TASK TO CARRY OUT ->
Pull out every line in the data below that contains the word "resolution". Treat uppercase and lowercase as different.

PROVIDED MATERIAL ->
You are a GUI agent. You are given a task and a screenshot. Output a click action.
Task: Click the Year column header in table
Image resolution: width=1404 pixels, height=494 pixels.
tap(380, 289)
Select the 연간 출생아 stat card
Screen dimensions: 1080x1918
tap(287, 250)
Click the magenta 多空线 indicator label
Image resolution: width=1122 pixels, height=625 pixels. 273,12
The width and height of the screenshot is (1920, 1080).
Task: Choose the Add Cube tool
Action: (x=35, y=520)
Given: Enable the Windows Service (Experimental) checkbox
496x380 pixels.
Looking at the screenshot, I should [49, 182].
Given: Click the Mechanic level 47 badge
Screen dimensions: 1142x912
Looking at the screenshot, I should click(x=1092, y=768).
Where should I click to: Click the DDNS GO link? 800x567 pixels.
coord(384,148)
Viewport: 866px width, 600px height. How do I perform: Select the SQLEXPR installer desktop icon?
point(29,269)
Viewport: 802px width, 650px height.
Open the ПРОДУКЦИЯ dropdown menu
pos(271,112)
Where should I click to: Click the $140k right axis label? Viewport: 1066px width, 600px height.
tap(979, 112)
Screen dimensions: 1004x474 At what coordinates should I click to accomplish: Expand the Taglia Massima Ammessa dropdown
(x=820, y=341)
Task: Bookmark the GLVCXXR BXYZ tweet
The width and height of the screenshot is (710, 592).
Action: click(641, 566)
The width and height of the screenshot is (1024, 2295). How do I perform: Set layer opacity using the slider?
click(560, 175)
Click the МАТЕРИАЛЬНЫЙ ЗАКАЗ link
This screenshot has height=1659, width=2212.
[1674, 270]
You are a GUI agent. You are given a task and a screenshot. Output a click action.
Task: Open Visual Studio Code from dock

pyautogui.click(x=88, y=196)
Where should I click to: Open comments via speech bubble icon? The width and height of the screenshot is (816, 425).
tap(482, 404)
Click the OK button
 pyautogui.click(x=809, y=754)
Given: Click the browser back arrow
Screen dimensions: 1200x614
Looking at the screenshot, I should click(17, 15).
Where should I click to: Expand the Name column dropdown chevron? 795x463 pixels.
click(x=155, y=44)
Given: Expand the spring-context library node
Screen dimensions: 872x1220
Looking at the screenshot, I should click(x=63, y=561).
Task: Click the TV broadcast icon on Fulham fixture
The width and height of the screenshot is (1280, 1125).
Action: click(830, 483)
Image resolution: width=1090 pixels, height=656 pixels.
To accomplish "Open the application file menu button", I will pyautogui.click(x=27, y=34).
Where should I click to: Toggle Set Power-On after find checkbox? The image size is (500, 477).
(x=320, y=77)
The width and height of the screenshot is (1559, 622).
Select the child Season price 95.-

WRITTEN SOLUTION ->
Image resolution: width=1404 pixels, height=494 pixels.
Image resolution: width=1122 pixels, height=625 pixels. 273,12
Image resolution: width=1090 pixels, height=656 pixels.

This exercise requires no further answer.